#### DATA IN THIS EXERCISE ####

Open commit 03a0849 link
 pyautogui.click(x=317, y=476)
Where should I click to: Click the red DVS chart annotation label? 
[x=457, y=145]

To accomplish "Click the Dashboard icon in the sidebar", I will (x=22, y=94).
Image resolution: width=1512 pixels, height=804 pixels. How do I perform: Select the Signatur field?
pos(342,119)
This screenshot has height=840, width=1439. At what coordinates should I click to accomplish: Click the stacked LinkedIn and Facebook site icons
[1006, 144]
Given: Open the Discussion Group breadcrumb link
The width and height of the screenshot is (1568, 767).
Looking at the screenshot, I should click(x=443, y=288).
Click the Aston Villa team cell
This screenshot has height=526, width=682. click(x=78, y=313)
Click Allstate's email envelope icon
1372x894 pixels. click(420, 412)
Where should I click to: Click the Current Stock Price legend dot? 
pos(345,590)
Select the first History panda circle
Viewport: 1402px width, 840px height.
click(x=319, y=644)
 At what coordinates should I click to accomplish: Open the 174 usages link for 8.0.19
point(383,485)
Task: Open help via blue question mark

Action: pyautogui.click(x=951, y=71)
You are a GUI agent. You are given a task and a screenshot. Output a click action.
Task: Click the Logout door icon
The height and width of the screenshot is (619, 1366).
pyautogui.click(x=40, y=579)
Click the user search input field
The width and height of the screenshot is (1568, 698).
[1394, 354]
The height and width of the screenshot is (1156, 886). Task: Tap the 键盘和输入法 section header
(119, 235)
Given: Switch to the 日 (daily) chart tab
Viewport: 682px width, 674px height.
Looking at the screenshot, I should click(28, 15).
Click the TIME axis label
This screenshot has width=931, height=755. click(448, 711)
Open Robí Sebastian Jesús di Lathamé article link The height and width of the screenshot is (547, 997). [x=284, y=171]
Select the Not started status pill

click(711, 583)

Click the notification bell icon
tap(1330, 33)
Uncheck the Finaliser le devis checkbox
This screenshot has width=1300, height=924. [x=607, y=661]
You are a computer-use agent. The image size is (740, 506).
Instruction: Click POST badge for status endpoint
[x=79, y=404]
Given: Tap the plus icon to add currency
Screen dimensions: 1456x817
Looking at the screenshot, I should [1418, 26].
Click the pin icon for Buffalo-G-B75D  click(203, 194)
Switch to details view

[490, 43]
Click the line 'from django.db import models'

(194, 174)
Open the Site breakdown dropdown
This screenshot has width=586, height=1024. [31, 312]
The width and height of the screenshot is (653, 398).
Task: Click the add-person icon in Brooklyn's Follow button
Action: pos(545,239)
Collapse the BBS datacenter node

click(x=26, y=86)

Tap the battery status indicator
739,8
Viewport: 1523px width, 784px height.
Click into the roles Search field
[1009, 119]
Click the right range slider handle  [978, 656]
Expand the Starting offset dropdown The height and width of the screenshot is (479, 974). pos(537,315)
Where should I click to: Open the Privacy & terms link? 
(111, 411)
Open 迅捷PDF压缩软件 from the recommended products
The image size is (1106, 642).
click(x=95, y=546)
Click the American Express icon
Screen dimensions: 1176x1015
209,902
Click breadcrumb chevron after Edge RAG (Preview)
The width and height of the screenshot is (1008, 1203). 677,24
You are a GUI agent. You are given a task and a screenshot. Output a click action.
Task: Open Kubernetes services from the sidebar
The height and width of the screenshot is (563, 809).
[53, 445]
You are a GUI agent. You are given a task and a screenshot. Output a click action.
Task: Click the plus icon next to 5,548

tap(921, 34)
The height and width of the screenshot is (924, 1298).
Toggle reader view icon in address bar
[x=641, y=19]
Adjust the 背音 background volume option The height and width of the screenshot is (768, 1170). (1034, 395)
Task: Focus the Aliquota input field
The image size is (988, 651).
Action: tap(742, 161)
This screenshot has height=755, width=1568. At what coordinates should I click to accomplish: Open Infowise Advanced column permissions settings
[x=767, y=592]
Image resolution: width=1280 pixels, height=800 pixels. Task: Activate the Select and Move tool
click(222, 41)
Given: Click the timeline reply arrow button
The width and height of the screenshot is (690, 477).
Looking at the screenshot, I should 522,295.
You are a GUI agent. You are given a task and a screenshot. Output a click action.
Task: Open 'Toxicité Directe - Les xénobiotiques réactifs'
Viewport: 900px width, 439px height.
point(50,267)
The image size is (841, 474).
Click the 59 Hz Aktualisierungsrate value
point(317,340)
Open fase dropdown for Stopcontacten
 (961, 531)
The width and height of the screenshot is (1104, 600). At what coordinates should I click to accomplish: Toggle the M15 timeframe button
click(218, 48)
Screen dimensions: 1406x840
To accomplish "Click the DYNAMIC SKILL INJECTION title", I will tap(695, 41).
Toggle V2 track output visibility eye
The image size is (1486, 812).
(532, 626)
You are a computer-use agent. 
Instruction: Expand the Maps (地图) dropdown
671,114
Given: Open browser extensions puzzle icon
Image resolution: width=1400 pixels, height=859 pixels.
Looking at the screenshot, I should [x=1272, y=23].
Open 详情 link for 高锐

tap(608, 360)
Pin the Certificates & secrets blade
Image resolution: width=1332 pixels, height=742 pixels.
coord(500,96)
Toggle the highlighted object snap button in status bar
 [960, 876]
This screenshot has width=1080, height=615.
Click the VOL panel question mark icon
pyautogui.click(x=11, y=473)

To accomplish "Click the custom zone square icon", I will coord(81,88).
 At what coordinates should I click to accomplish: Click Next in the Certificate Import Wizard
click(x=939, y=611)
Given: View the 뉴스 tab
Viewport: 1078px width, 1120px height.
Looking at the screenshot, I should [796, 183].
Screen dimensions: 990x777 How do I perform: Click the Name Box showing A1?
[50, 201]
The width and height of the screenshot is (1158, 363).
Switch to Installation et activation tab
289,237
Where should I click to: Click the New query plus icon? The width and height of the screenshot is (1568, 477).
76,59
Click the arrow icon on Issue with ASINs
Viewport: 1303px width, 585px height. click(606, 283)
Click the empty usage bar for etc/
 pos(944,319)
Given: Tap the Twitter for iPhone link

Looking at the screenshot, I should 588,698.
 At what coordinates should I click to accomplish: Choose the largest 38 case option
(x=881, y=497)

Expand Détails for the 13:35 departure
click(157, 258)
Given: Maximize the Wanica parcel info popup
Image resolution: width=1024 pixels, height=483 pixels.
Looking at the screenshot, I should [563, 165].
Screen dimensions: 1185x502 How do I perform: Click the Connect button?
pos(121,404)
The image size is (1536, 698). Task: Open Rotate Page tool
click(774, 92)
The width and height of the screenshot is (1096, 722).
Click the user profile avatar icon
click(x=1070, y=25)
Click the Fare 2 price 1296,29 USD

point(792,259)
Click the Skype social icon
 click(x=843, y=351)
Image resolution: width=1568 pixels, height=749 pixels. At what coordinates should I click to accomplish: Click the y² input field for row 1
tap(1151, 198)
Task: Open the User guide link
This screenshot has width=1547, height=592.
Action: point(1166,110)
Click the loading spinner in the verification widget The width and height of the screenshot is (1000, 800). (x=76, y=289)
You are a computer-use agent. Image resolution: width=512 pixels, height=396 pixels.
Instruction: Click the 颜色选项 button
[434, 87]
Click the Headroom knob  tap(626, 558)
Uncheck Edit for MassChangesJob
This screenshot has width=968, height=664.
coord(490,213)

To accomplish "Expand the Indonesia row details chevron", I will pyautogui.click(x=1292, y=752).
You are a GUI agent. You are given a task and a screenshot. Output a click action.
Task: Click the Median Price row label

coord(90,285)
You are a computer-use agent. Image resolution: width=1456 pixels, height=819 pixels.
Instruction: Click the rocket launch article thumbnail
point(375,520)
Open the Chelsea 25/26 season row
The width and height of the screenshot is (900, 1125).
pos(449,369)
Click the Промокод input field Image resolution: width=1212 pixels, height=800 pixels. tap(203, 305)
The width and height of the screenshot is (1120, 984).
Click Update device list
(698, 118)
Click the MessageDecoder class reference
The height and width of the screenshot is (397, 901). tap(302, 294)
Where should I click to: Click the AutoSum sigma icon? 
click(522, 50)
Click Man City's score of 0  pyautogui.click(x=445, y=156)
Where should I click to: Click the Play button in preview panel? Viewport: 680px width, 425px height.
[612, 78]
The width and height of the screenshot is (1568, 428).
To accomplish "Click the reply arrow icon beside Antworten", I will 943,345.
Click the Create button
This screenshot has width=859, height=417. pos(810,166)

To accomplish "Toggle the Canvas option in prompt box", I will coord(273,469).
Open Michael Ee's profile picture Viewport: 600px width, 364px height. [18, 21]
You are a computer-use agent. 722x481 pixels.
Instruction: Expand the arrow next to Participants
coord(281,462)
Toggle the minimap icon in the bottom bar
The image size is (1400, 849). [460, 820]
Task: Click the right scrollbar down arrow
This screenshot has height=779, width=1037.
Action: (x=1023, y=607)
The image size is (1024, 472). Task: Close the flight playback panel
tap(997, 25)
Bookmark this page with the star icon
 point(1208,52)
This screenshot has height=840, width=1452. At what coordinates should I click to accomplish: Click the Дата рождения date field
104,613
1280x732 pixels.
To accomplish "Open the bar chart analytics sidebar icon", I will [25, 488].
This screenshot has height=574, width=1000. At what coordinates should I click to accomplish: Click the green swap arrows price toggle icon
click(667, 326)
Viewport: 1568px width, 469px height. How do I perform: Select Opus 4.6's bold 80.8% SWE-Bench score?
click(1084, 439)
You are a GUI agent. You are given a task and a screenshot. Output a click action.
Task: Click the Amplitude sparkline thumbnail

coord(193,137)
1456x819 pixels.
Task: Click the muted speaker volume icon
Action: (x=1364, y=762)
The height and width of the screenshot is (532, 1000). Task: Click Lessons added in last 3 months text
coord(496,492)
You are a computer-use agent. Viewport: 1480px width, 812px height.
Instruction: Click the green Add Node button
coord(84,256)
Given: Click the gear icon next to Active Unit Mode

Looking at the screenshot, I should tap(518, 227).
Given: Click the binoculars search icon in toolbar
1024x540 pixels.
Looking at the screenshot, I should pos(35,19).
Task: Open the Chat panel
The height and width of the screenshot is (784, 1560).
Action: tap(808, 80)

####

▶ [GIVEN REQUEST]: Pick out every line of the material above that contains the string "option", with case counting, and copy those lines.

▶ [IN RESPONSE]:
Adjust the 背音 background volume option The height and width of the screenshot is (768, 1170). (1034, 395)
 At what coordinates should I click to accomplish: Choose the largest 38 case option
To accomplish "Toggle the Canvas option in prompt box", I will coord(273,469).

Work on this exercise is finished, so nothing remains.